A pingback plugin for web2py

Pingbacks allow blog posts and other resources such as photos to automatically notify one another of backlinks. This plugin exposes a decorator to pingback-enable web2py controller actions and a pingback client to inform a WordPress blog, for example, that we link to it.

plugin_h_pingback consists of a module and a model for web2py. (I prefix my plugins with h_ in the hope that soon there will be tons of w2p plugins to somewhat lessen the risk of namespace collisions). See the Pingback 1.0 specification at http://www.hixie.ch/specs/pingback/pingback (quick, easy read to get you up to speed)

Sample usage

"""
/controllers/blog.py
A simple blog system, which you will still have to implement yourself :)

"""

pingback = local_import('plugin_h_pingback')
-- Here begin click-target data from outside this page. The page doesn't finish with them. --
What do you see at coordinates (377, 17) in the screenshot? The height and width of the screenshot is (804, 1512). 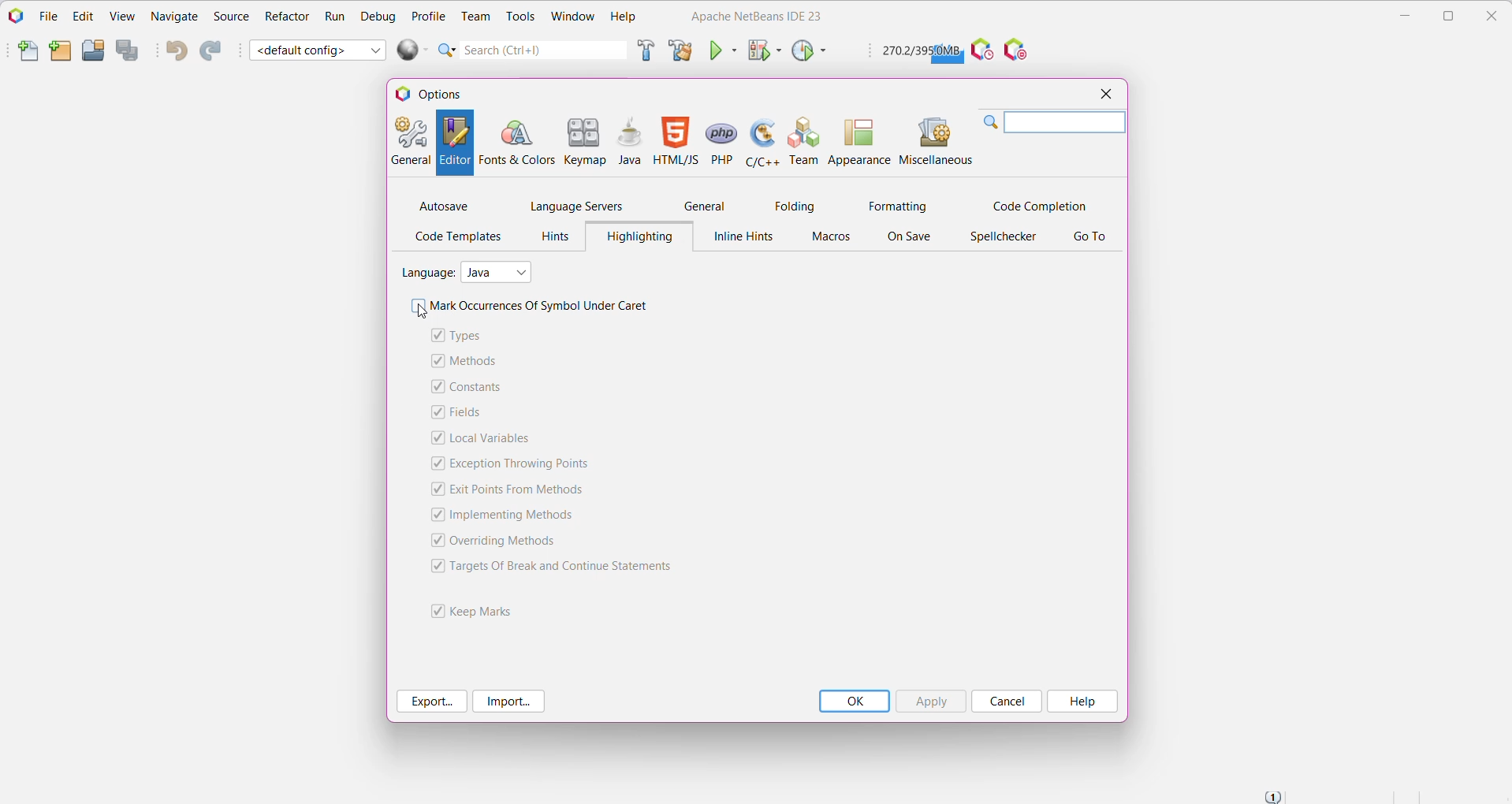 I see `Debug` at bounding box center [377, 17].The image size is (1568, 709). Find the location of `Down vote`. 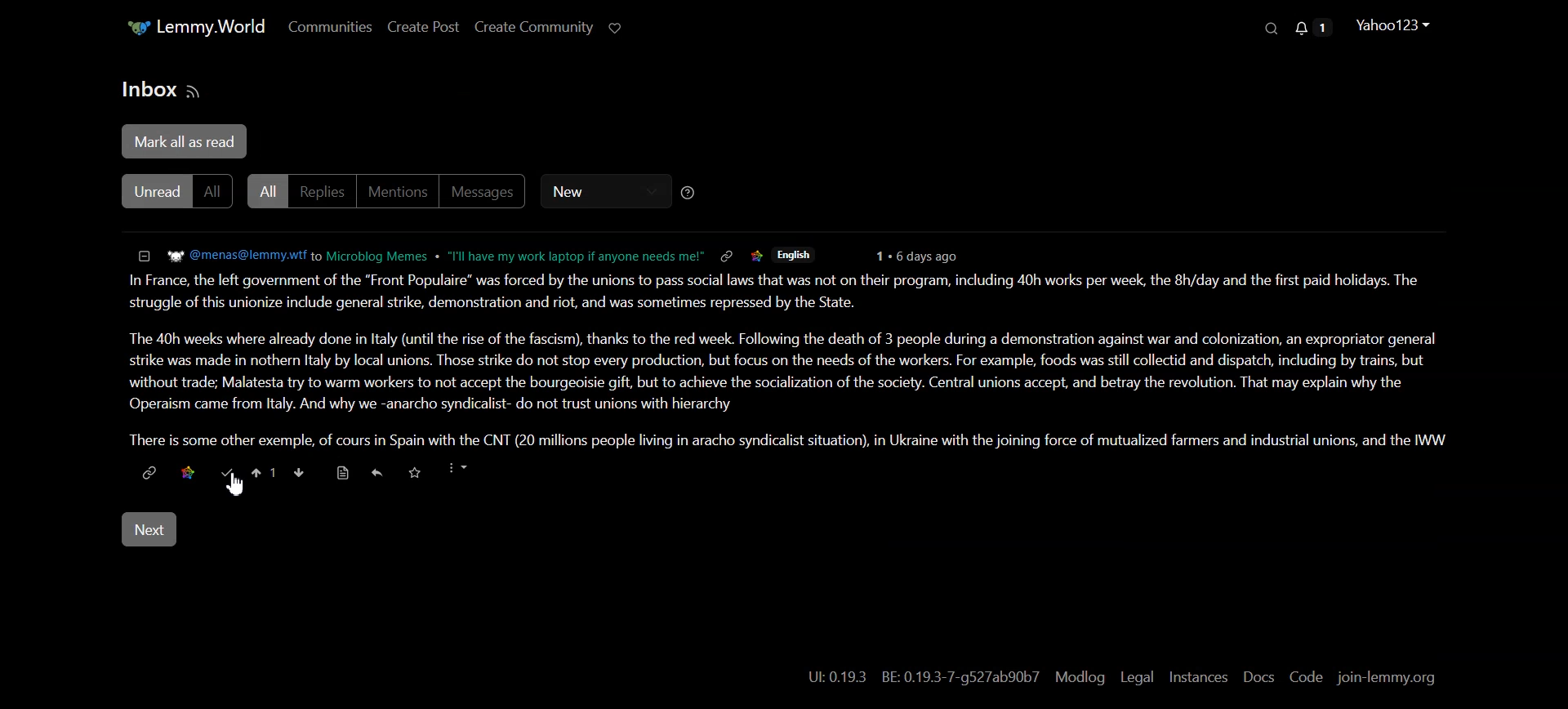

Down vote is located at coordinates (300, 473).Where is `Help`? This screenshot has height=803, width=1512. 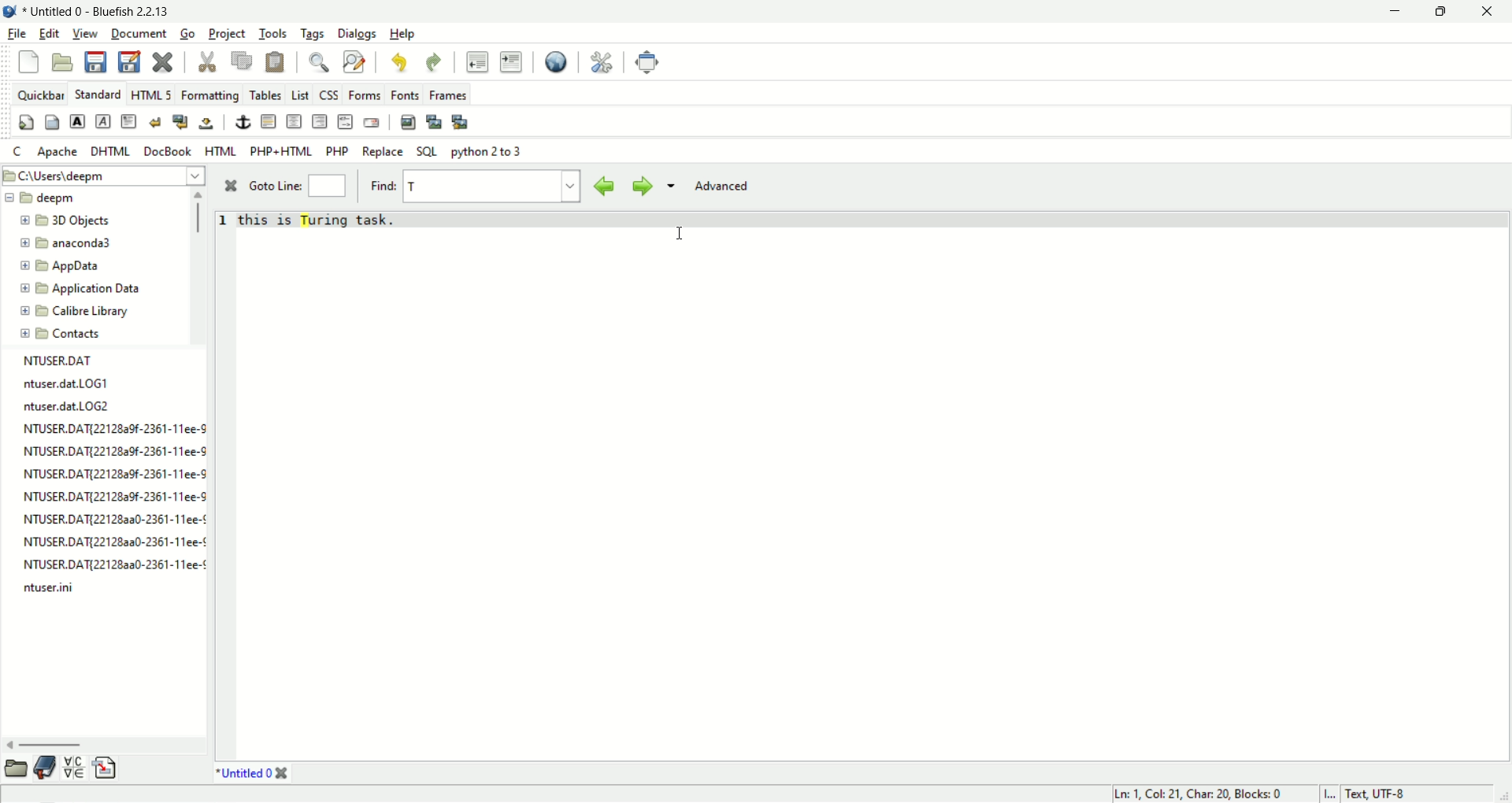 Help is located at coordinates (402, 34). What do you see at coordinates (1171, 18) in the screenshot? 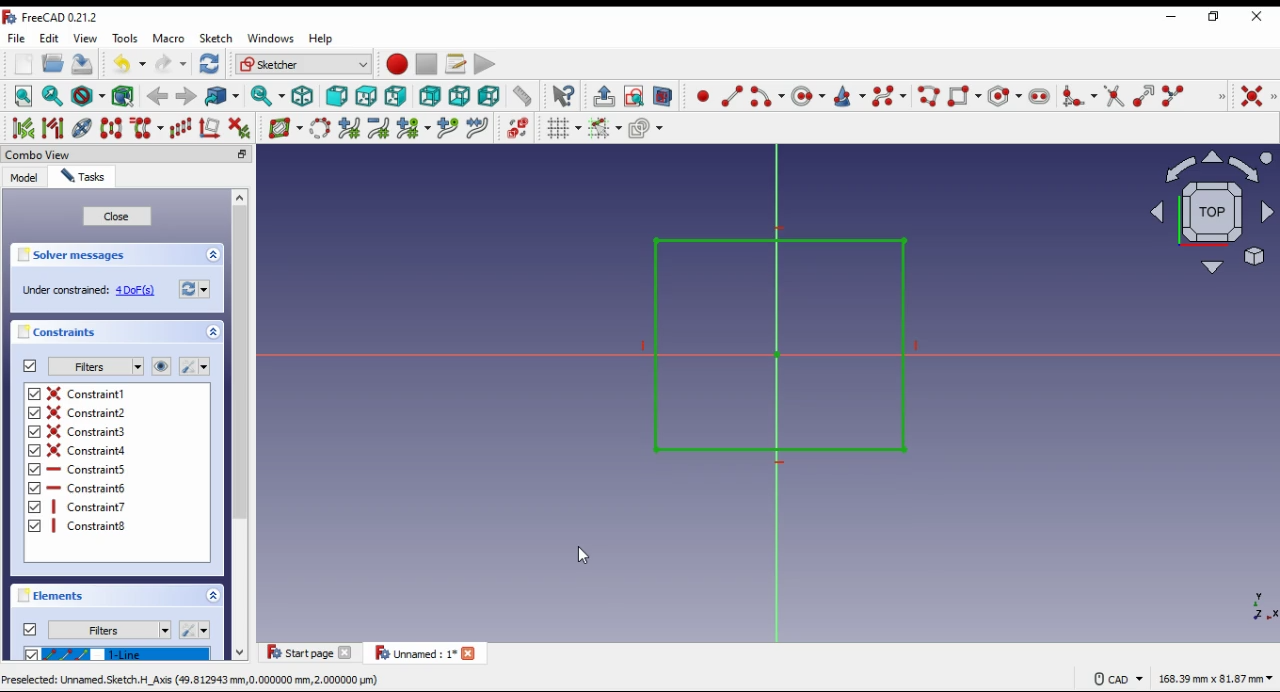
I see `minimize` at bounding box center [1171, 18].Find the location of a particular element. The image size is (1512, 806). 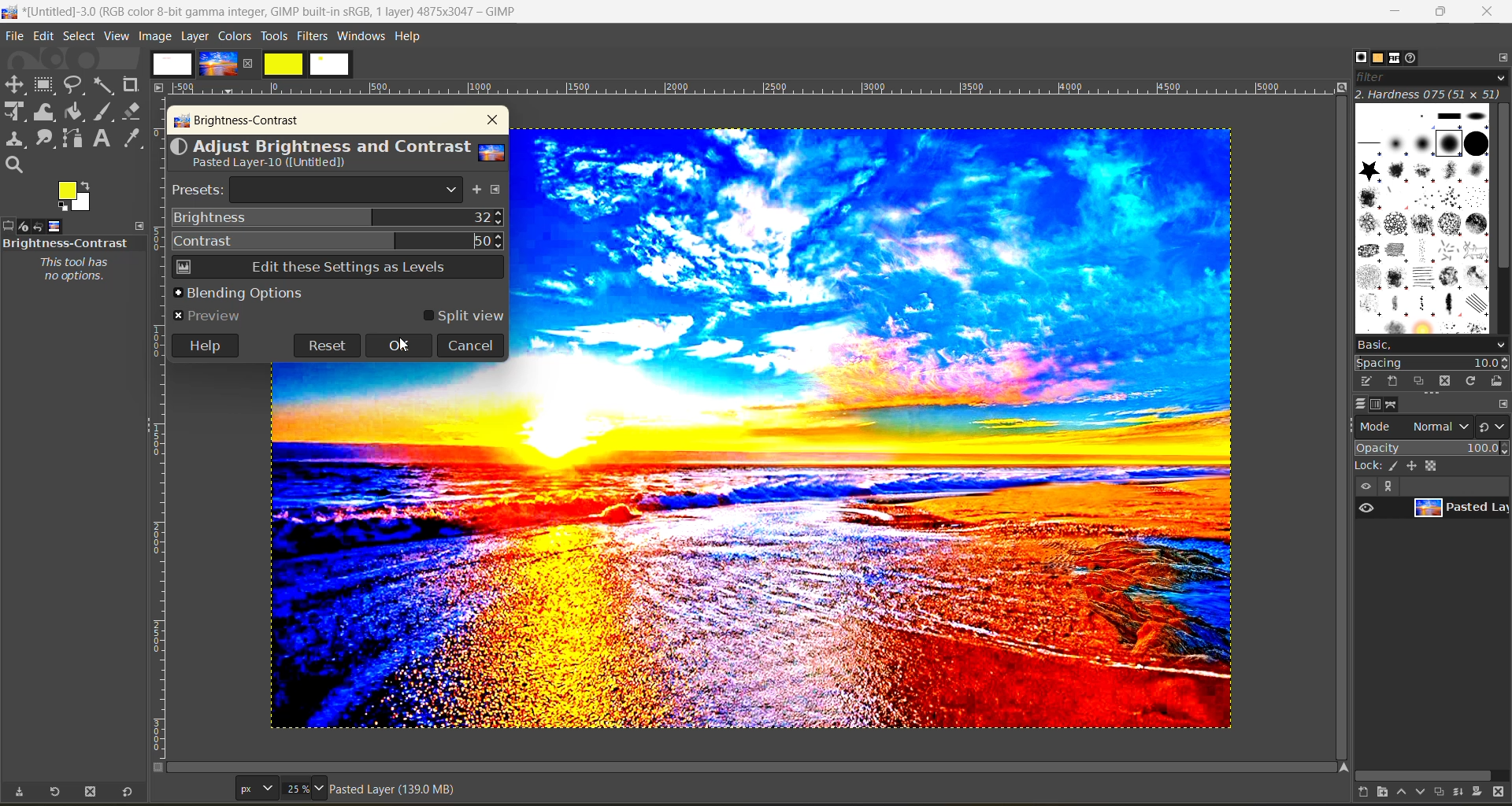

metadata is located at coordinates (396, 792).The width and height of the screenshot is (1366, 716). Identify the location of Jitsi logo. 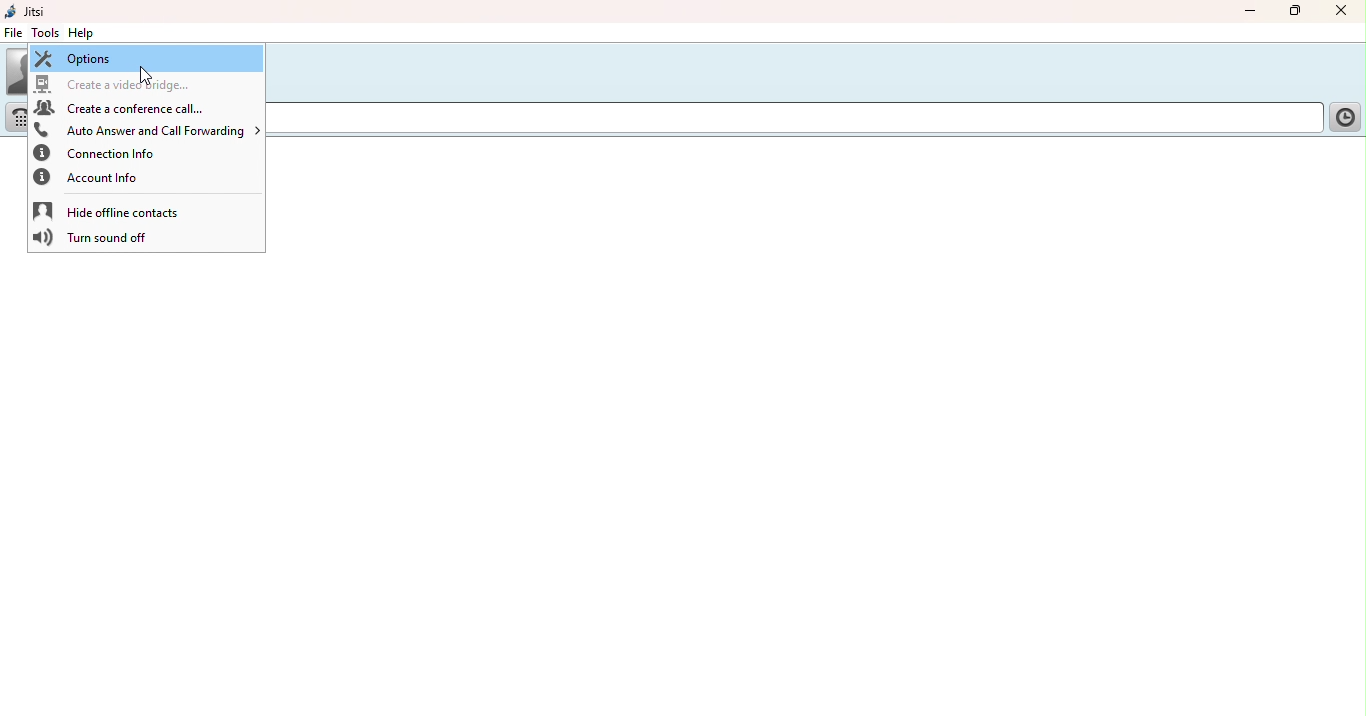
(29, 11).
def on_pingback(source_url, target_url, source_html):
    " Extract source title and some snippet and store as comment. "
    ...

@pingback.listen(globals(), on_pingback)
def viewpost():
    " Show post and comments "
    ...

def addpost():
    " Admin function to add new post "
    ...
    pingback.ping(globals(),
        source=new_post_url,
        targets=[linked_to_post_url_A, linked_to_post_url_B]
        )
    ...

Source

Model (plugin_h_pingback.py)

# coding: utf8
__pb = local_import('plugin_h_pingback')

db.define_table(__pb.TABLE_PINGBACKS,
    Field('source', required=True),
    Field('target', required=True),
    Field('direction', required=True,
        requires=IS_IN_SET(('inbound', 'outbound'))),
    Field('status'), # only relevant for outbound pingbacks
    Field('datetime', 'datetime', default=request.now)
    )

Module (plugin_h_pingback.py)

#!/usr/bin/env python
# coding: utf8

""" plugin_h_pingback.py

Author:  Hans Christian v. Stockhausen <hc at vst.io>
Date:    2010-12-19

This module provides the core functionality of the plugin_h_pingback plugin for
web2py.

The class PingbackServer handles incomming pingbacks, the class PingbackClient
is used to notify external sites of backlinks. In your code you should not have
to use these classes directly. Instead use the module functions listen() and
ping().

listen() is a decorator to use with controller functions you want to pingback-
enable. Under the hood it uses the PingbackServer. This decorator expects w2p
globals() as first parameter and optionally a second callback parameter.
The callback signature is foo(source, target, html), where source is the ping-
back source URI, target the target URI and html the source page contents.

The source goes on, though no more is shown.